Hill-country farming would become more profitable if farmers were encouraged to
engage in carbon forestry on their eroding lands, and competition for land
between carbon forestry and farming is unbalanced while agricultural greenhouse
gas emissions remain unpenalised.
Recommendation: Agriculture should be
brought into the ETS immediately, and all sectors should be treated equally in
the scheme
Bringing
agriculture into the scheme would not solve the ETS’s problems on its own.
There are several other issues that need to be sorted out.
Grandfathering of credits
We can make
rapid progress at mitigating climate change by adopting the simple principle
that those who emit GHGs should either sequester them or pay other people to
sequester them. This principle has been
undermined by ETS policies.
The
government has engaged in a practice labelled “grandfathering”, where polluters
are given credits for “allowed emissions” up to a portion of their actual
emissions and then they have to surrender credits for 100% of their emissions. Grandfathered credits represent no cleaning
of the atmosphere and flood the credit market with credits that are at least
50% as bogus as “hot air” credits from Eastern Europe (Mason, 2013). They also impose awkward administrative
difficulties, requiring people to assess “additionality” of climate change
responses, and such judgements can at time appear rather arbitrary and costly (Valatin, 2012).
The Kyoto process
also adopted grandfathering and it has encouraged people to think irrationally
about what it means to be “GHG neutral”.
For instance, “Greencarbon”, a company devoted to measuring and
brokering carbon credits, runs a New Zealand website (http://www.greencarbon.co.nz/certification-overview/step-3--purchase-carbon-credits, accessed on November 29th
2012). A quote from that website is as
follows:
“A wind
farm provides electricity from wind, a plentiful renewable source. Carbon
Credits are awarded for the carbon emissions that have been avoided as compared
with electricity generation by burning fossil fuels.
The Te
Apiti Wind Farm by Meridian Energy is located in the lower North
Island of New Zealand. It is a 90MW wind farm made up of 55 Vestas 1.65MW wind
turbines. The wind speeds at the site are on average 9.3 m/s giving an annual
output of over 325 GWh. The wind farm reduces GHG emissions by
approximately 203,125 tCO2e/year....
.... In
order to be able to promote your business as 'Carbon Neutral', and earn the
label of 'Green Carbon: Carbon Neutral Certified', you must first
Measure your carbon footprint, Reduce your emissions where possible, and then
purchase and retire the correct amount of carbon credits.”
These quotes are
typical of those engaging in carbon trading.
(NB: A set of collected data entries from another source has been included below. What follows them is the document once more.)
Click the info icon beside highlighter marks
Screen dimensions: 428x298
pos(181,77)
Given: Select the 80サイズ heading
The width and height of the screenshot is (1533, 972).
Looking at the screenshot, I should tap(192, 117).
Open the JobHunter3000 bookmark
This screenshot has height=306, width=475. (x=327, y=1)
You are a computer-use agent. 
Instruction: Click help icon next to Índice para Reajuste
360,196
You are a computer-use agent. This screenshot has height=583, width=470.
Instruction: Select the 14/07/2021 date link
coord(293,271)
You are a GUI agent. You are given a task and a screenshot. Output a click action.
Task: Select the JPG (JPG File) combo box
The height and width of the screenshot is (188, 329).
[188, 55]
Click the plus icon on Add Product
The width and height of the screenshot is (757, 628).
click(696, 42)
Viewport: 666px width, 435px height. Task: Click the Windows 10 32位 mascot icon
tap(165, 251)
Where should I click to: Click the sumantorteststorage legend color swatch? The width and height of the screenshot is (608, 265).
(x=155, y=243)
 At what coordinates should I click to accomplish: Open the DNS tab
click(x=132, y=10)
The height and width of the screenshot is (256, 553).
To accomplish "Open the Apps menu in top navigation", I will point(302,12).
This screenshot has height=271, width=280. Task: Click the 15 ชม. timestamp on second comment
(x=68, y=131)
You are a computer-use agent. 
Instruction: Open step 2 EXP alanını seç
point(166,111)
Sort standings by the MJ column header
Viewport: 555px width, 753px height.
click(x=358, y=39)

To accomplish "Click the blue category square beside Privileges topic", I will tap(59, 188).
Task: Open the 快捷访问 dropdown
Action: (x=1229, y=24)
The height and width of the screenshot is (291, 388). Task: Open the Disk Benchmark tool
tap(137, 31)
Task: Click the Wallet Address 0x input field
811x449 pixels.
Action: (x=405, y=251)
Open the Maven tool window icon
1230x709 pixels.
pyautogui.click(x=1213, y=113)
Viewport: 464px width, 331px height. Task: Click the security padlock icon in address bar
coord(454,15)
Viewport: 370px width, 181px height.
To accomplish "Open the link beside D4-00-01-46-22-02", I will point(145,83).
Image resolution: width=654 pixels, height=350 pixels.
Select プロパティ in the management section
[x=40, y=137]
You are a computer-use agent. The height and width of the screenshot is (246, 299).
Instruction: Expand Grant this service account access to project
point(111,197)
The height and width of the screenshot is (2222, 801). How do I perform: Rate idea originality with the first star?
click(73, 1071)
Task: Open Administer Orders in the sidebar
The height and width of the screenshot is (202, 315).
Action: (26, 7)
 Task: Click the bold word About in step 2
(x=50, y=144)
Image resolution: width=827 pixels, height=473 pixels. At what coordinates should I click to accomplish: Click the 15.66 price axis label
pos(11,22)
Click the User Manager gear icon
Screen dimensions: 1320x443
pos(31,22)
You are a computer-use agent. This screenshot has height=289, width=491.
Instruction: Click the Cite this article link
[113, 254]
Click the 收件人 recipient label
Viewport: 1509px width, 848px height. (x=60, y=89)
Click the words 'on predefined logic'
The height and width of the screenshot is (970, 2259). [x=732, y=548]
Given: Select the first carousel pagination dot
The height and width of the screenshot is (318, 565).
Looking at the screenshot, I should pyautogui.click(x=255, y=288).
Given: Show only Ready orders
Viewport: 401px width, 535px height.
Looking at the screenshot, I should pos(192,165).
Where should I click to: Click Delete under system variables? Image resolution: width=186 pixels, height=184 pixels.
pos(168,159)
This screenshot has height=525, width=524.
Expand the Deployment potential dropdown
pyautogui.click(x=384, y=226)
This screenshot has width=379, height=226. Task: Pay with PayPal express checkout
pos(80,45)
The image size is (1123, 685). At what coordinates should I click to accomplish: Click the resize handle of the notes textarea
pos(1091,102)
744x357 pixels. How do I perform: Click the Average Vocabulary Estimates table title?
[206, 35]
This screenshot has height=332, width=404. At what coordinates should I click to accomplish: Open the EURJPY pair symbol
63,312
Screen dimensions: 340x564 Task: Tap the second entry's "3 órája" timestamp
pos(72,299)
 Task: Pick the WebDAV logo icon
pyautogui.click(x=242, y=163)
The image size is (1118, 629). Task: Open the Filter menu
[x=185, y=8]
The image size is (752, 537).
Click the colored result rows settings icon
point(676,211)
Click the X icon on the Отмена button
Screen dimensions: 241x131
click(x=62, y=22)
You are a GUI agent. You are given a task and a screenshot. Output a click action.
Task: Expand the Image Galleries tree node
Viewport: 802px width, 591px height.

The idea is that we can claim “GHG neutrality” or “carbon neutrality” by
purchasing carbon credits to offset our emissions, but purchase of credits
derived from lowering pollution below the level of a free allocation
(essentially a kind of domestic emission reduction unit) does not confer GHG
neutrality. This can easily be seen by
using the example above. Suppose an
energy company generated enough domestic ERUs through wind power generation to
reduce its GHG emissions to exactly half of its free allocation of credits (In
the NZ ETS, some companies get an allocation of free NZUs that means they are
allowed to pollute without penalty up to a certain level). It could then use the credits it generated to
account for its remaining emissions and claim to be GHG neutral even though it
was still emitting 50% of its original allowed GHG pollution. This kind of
irrationality arises from the Kyoto concept that we need only reduce emissions
down to our level of gifted credits, and below that level we can sell credits
that have been “grandfathered” to us as “allowed” emissions. The energy company could be said to have
reached some kind of target if it reduced its GHG emissions to 50% of its
allowed pollution, but it is irrational to reward it with sellable credits that
people can use to claim “GHG neutrality”. Unfortunately this irrationality has
contributed to the undermining of New Zealand’s emissions trading scheme. Only credits derived from sequestering GHGs
in sinks can be sensibly used to confer GHG neutrality on purchasers’
activities, and these credits are an important key to changing the way we live
and solving the problem of climate change.
Grandfathering
of credits for allowed emissions also contributes to inflation of our carbon
credit currency. Credits created from
thin air and grandfathered for allowed emissions increase the number of bogus credits
in circulation, and although they theoretically should be surrendered to
government, effects of any slop in emission/sequestration measurement, or any
schemes such as arbitrage with imported credits are amplified by these
excessive numbers of credits.
Recommendation: Grandfathering should be
stopped. Instead, polluters should
be required to surrender credits only for emissions beyond their allowed levels
of pollution within any given time period.
Credits as a commodity
Carbon
credits are a currency that should be used to secure the least-cost way of
meeting our climate change mitigation targets.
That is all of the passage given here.